Ya se acabaron las fiestas de julio de El Campillo. Los fuegos artificiales del pasado domingo pusieron fin a una semana de trasnoche, botellones, reencuentros y largas siestas. Ahora es tiempo para la resaca, la recuperación, pero también para la reflexión. La feria ha caído en una peligrosa rutina que convive con un descenso notorio de la afluencia de público (ya hace mucho que el último día, incluso para los jóvenes, pasó a ser una jornada de paseos, bingos y poco más; algo en lo que está cerca de convertirse también la velada del jueves). El programa de actos, salvo algún pequeño matiz, es calcado no ya al del año anterior, sino a todos los del presente milenio. Prácticamente, nada lo diferencia de las ediciones precedentes. Siempre se repite lo básico: el desfile, cada vez más descafeinado, de Gigantes y Cabezudos; la maratón de fútbol-sala, con un notorio descenso de la emoción de antaño y unas gradas en las que empiezan a desaparecer los tradicionales barreños de ponche casero; la corrida de toros mixta, que en su momento fue una gran novedad, una verdadera ‘bomba’, pero que ya sólo es un evento más; la sesión vermut, que dista mucho de lo que fue cuando se celebraba en el Parque Los Cipreses; o la diana, que, a duras penas, se mantiene como un acontecimiento estelar que nadie quiere perderse.

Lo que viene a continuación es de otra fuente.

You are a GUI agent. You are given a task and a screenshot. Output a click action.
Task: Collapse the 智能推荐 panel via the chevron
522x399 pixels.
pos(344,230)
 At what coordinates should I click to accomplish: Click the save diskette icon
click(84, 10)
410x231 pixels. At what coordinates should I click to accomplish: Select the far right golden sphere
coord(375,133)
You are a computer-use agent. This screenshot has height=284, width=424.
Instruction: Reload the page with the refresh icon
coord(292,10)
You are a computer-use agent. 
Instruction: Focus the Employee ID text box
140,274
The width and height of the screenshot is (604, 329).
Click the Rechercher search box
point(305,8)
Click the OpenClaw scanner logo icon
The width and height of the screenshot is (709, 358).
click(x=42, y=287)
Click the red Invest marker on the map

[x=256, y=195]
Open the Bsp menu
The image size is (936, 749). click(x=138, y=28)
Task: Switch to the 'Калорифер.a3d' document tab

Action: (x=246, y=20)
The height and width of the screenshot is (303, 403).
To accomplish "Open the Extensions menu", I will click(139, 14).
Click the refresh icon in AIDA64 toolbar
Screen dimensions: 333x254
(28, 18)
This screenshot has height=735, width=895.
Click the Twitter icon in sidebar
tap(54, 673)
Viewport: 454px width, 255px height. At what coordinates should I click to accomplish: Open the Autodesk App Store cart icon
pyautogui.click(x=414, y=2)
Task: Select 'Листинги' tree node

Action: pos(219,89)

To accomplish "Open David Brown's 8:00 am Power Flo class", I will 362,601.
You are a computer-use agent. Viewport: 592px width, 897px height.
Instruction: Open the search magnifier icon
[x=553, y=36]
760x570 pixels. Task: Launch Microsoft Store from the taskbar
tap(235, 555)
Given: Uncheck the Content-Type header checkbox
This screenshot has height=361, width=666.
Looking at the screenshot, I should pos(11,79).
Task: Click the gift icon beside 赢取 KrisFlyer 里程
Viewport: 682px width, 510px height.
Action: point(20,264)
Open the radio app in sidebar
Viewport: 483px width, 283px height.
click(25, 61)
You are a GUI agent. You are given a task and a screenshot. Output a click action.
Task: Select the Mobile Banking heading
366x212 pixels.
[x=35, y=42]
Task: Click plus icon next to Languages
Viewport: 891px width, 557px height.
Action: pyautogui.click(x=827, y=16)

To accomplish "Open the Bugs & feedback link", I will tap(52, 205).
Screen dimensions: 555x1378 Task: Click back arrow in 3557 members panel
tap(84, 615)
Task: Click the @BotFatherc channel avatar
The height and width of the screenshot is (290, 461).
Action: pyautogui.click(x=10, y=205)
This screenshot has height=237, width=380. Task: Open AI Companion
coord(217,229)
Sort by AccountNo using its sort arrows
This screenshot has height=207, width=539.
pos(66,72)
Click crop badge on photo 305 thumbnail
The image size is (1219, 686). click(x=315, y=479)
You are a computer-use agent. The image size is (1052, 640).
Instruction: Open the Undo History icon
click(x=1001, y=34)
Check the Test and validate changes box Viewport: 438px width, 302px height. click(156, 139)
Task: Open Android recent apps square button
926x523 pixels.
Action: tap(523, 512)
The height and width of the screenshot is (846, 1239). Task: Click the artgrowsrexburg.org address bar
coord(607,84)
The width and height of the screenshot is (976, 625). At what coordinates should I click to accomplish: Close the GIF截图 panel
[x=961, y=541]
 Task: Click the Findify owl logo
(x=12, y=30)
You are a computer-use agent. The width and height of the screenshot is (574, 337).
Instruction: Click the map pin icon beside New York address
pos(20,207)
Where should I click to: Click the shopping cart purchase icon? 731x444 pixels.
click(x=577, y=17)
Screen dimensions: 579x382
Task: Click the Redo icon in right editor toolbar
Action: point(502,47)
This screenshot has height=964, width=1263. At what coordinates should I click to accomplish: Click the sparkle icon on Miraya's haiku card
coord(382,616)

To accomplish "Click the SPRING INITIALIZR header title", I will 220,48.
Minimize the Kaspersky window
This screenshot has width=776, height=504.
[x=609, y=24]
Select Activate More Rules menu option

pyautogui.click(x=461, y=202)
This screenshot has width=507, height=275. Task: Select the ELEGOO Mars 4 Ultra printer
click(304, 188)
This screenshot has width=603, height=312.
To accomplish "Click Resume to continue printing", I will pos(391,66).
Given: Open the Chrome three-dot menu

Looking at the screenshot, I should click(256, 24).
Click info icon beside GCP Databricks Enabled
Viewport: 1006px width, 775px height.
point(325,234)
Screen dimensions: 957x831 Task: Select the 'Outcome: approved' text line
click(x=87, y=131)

La escasez de presupuesto, el reducido caudal de las arcas municipales, sirve como argumento para justificar la ausencia de grandes espectáculos, un tesoro reservado para las urbes más pudientes. Ahora bien, no es excusa para la caída en la falta de ideas, en el conformismo y la resignación. Debe ser todo lo contrario: una fuente de inspiración, un incentivo para perseguir hasta la saciedad la máxima optimización de los exiguos recursos disponibles, para encontrar el modo de hacer grandes cosas con poco, muy poco, dinero. Es en este punto donde juegan un papel primordial la ilusión y la creatividad, las mejores armas para evitar la reiteración constante, año tras año, a la hora de diseñar el programa de las fiestas. Son unos ingredientes que, frente a la austeridad, garantizan el éxito, reavivan el sabor de un plato cuando éste ya no presenta ningún atractivo, cuando se ha vuelto insulso, insípido, de tanto volver a ponerlo en la mesa. Por ello, hay que recuperarlos, devolverlos a la despensa del Ayuntamiento, a la receta de la feria. Y hay razones para el optimismo: el concierto de Ópalo en 2008 y la majestuosa actuación del campillero José Luis Diéguez Conde, una de las más firmes promesas del flamenco onubense, en 2009 son claros indicios de la voluntad de mejorar, aunque todavía no es suficiente. Aún hay un largo camino que recorrer.